Kids’ festivities, like cake, are best in small portions.

September 18, 2011|By Stephanie Ingersoll

The first invitation arrived the summer before our son started nursery school. We had been in town only a month, and our 3-year-old was asked to help celebrate the birthday of one of his soon-to-be classmates. We appreciated the sentiment, based on the assumption that our kids would all soon be friends, but we still declined.

September no longer simply marks the start of the school calendar. It is the official beginning of the relentless kids’ birthday party season. And even as the motivation for these occasions is heartwarming, the modern pace of them is exhausting. Dora, SpongeBob, Spider-Man – the invitations roll in on waves of extravagantly colored envelopes. We have friends with two, three, or four kids who give Monday-morning roundups of their weekends that would put Kim Kardashian to shame.

In an effort to encourage “inclusivity,” many schools have all-or-nothing policies: Invite everyone in a class or no one. It seems especially thoughtful for parents – postponing the dreaded day when we will have to explain to our children why they were not invited. But these policies impose a scale on these events indifferent to family budgets or the desire for an intimate gathering.

It all starts with assembling the requisite gift bag. As one member of the Parents Against Goodie Bags Facebook group laments: “Isn’t spending $100-$1000 on entertainment & food enough? Do we really need to saddle our friends with more pencils, erasers and plastic trinkets that inevitably find their way into the trash?”

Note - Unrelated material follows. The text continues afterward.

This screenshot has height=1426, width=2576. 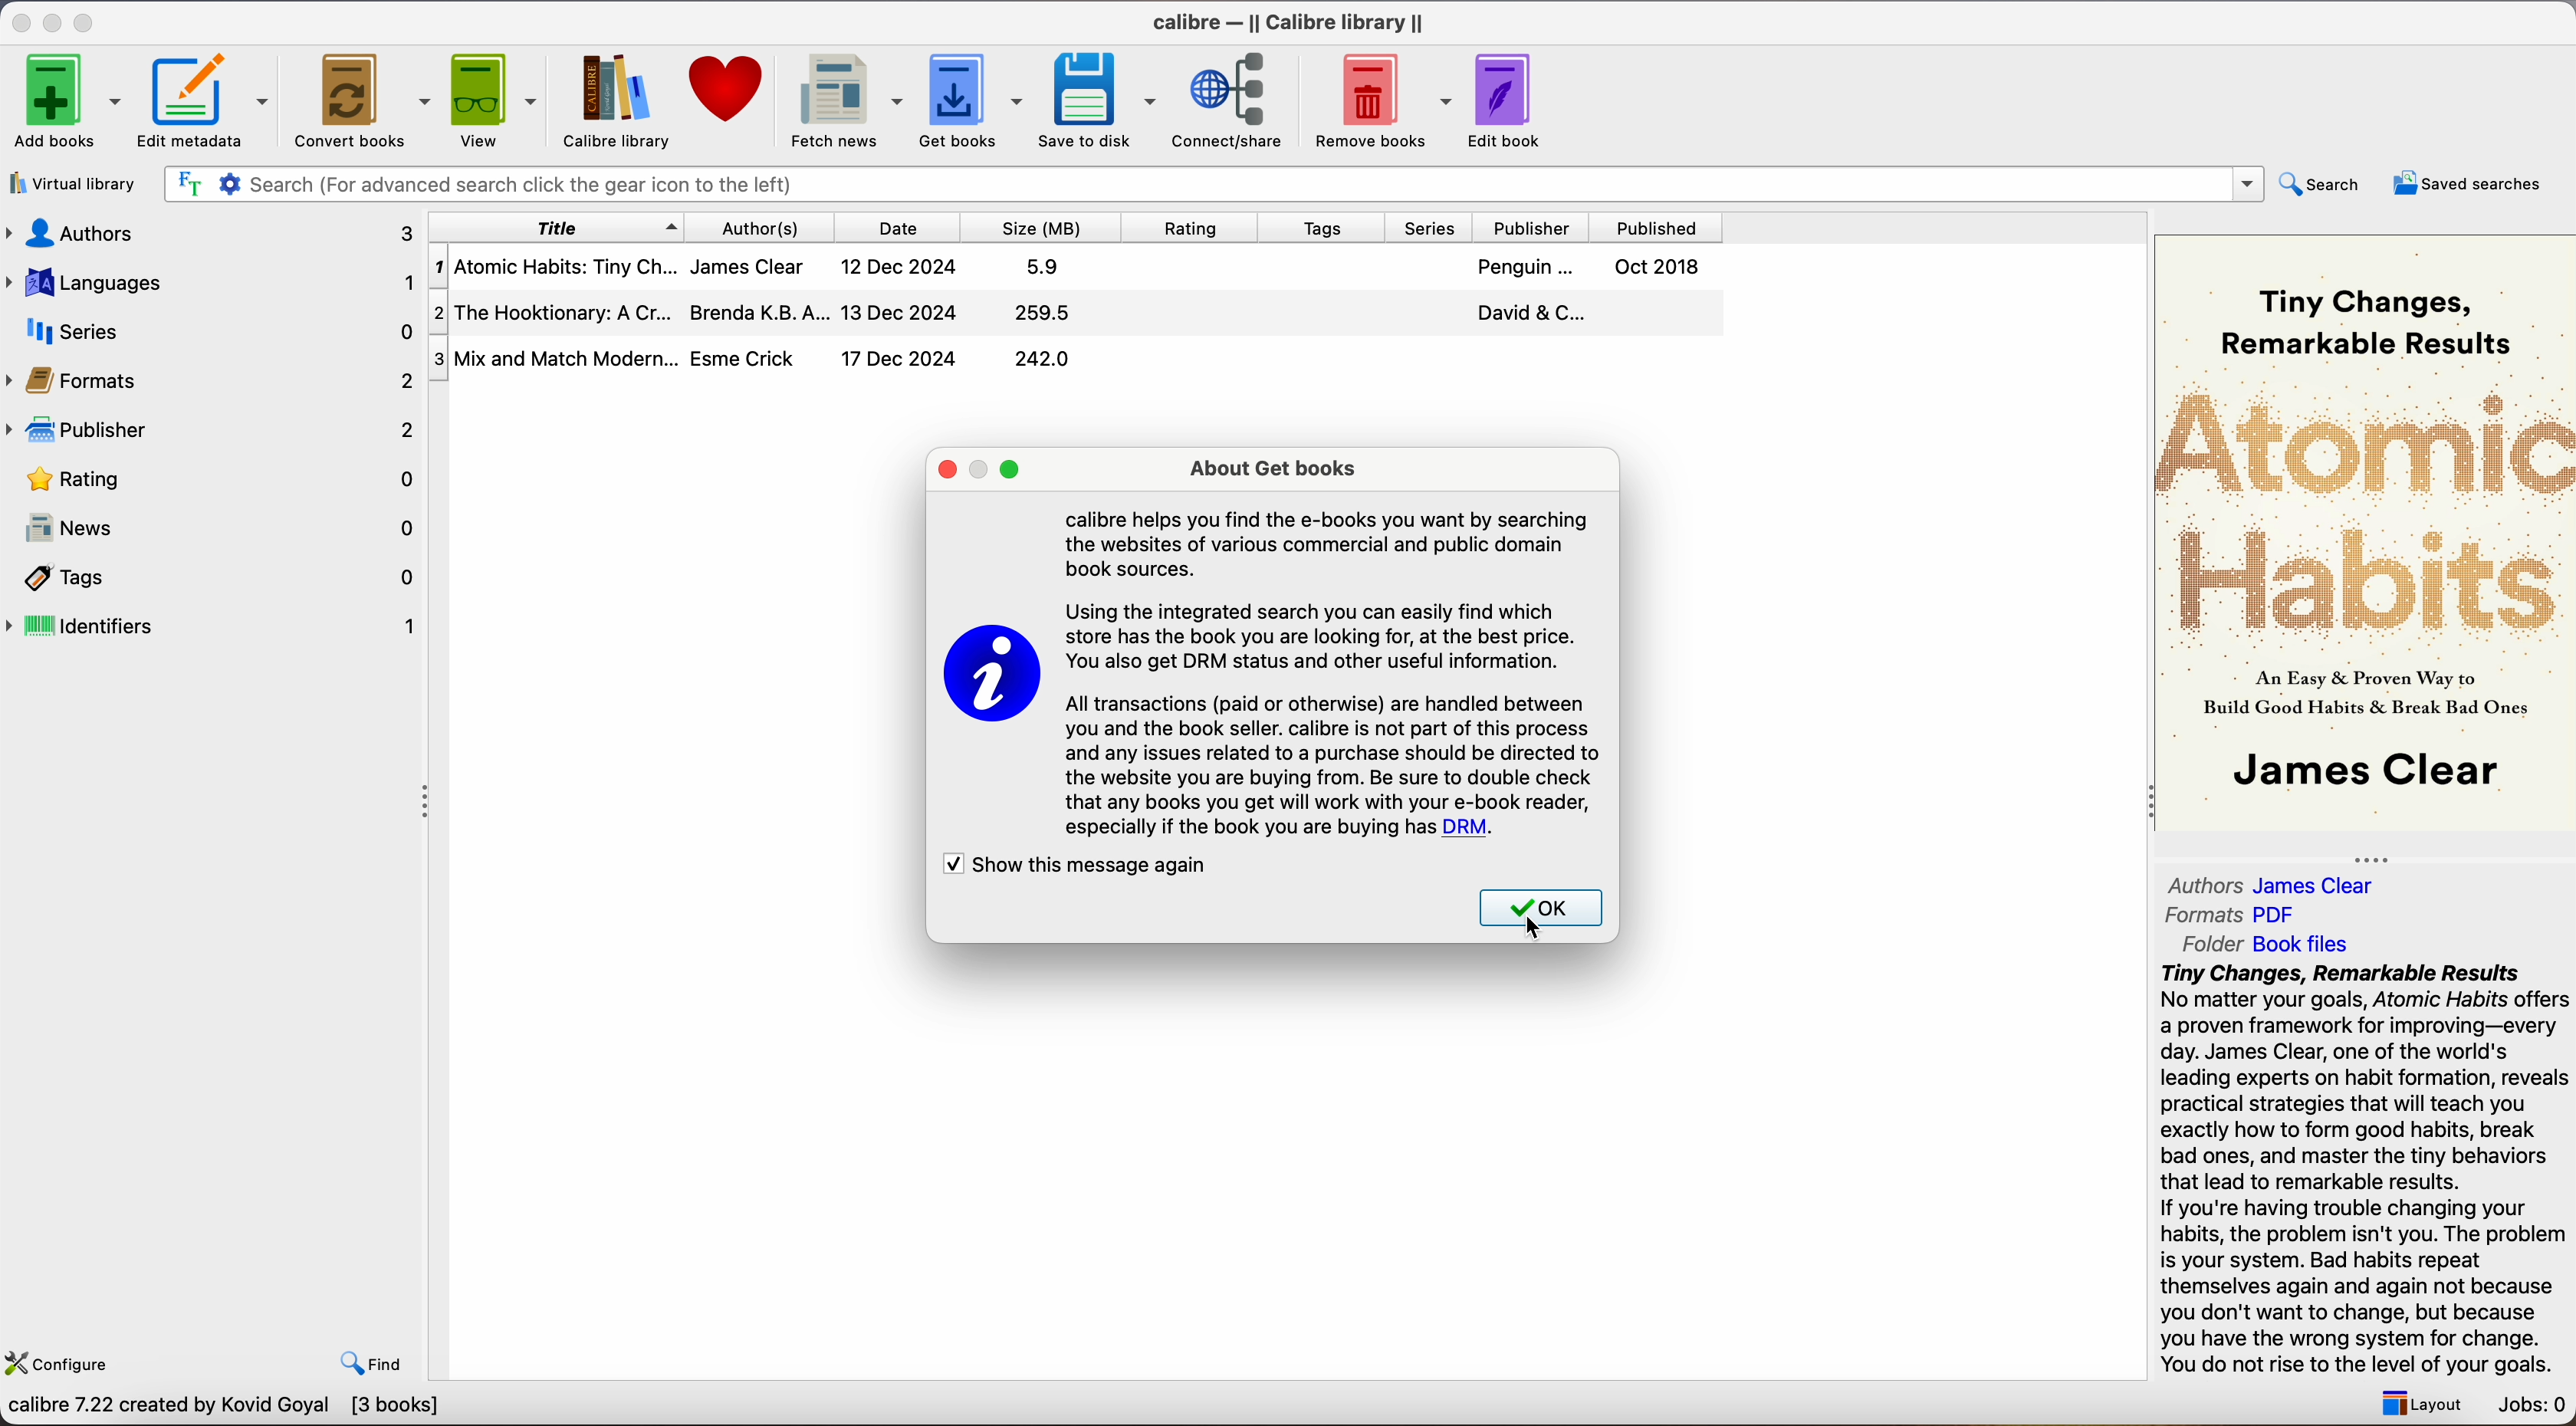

On the big day, the party is 90 minutes of carefully choreographed fun (set in a contained, well-supervised space) that shuffles kids from arrival to playtime to pizza, capped off with a hearty rendition of “Happy Birthday,” a slice of cake, and a friendly escort to the door. Fill-in-the-blank thank you notes arrive within 48 hours.

Our family policy is simple: one party per weekend per kid, which seems fair to the three of them and to us.

It’s not just the sheer volume of these events that wears us down. It’s the need to find some errand that will take exactly 70 minutes and be within a 4-mile radius of the party so you can be back promptly for pickup. It’s telling younger siblings they can’t go (online discussion boards are flush with rants about parents who bring uninvited “extras” – once known as “siblings” – thus incurring an extra fee for the host).

These parties are often wonders to behold, and our kids have a blast seeing their friends and eating a pound of icing. I know that the parents want to do something memorable and sweet for their kids, but should we feel guilty if we want to keep ours home sometimes?